Exercise brief >> Some entries follow. Reproduce exactly the lines starting at the one with "Given: Click the red redacted sender name bar" and stopping after the one with "Task: Tick the Joint Module checkbox".

Data excerpts
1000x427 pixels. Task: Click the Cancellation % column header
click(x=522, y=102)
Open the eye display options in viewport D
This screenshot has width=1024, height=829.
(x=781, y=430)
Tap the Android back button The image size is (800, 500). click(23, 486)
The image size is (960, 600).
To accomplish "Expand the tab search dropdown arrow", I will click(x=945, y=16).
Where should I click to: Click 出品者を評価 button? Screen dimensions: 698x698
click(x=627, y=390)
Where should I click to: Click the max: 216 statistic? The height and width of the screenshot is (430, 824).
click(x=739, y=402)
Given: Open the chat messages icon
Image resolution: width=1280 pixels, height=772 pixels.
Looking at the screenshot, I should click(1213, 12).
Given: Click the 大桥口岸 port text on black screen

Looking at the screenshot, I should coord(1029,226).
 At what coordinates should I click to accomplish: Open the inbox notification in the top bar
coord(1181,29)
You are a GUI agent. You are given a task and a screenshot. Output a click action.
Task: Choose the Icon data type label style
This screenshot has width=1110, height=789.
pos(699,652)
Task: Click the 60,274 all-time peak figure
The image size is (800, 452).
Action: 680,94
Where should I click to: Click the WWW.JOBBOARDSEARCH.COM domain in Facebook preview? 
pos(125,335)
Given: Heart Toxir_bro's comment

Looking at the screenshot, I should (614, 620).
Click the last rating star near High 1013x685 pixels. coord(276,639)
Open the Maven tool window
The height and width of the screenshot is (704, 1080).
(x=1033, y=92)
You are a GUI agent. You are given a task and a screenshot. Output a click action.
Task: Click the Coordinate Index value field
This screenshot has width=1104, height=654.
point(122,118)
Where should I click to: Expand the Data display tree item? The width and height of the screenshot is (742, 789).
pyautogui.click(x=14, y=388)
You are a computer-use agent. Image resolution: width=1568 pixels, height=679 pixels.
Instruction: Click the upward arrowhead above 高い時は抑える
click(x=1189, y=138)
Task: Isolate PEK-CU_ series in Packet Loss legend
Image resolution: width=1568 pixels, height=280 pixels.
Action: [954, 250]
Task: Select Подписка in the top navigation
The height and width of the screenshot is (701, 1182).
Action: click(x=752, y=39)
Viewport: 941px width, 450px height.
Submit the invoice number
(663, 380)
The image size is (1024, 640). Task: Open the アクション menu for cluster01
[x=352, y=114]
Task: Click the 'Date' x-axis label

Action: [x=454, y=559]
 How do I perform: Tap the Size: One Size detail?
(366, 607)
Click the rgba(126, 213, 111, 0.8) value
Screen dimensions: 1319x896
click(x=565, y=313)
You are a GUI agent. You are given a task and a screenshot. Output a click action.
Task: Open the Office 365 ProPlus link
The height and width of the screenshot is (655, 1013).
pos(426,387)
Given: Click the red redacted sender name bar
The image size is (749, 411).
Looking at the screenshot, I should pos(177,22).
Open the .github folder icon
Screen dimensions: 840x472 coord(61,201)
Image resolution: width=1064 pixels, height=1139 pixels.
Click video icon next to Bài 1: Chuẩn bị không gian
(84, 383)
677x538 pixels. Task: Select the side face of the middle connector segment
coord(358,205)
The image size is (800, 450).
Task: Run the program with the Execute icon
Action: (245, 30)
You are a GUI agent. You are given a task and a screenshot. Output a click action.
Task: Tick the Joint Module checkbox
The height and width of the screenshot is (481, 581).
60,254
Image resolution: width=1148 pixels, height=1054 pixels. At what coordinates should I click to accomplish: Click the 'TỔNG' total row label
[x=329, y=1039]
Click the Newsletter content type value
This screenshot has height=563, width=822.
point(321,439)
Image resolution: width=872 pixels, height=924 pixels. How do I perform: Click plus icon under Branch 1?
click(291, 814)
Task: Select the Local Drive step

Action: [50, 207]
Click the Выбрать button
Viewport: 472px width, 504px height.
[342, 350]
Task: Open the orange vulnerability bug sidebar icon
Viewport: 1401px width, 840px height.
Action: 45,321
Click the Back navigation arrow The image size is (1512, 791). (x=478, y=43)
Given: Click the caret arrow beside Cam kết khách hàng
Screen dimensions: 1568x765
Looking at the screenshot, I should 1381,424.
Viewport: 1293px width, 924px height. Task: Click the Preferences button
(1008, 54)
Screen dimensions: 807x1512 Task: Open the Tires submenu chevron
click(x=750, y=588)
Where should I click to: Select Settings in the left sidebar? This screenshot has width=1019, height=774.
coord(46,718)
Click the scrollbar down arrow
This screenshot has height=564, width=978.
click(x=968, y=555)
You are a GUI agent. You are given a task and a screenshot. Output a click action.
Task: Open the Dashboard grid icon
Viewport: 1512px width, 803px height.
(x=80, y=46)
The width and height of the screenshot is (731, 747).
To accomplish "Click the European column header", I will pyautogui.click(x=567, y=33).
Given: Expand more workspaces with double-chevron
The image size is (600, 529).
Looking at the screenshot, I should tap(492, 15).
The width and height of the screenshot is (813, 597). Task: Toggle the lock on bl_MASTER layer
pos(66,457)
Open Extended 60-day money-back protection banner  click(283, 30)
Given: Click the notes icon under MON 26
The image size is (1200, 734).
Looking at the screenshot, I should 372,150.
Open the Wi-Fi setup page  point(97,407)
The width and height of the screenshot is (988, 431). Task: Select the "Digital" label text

Task response >>
Given: Click the red redacted sender name bar
The image size is (749, 411).
Looking at the screenshot, I should pos(177,22).
Open the .github folder icon
Screen dimensions: 840x472 coord(61,201)
Image resolution: width=1064 pixels, height=1139 pixels.
Click video icon next to Bài 1: Chuẩn bị không gian
(84, 383)
677x538 pixels. Task: Select the side face of the middle connector segment
coord(358,205)
The image size is (800, 450).
Task: Run the program with the Execute icon
Action: (245, 30)
You are a GUI agent. You are given a task and a screenshot. Output a click action.
Task: Tick the Joint Module checkbox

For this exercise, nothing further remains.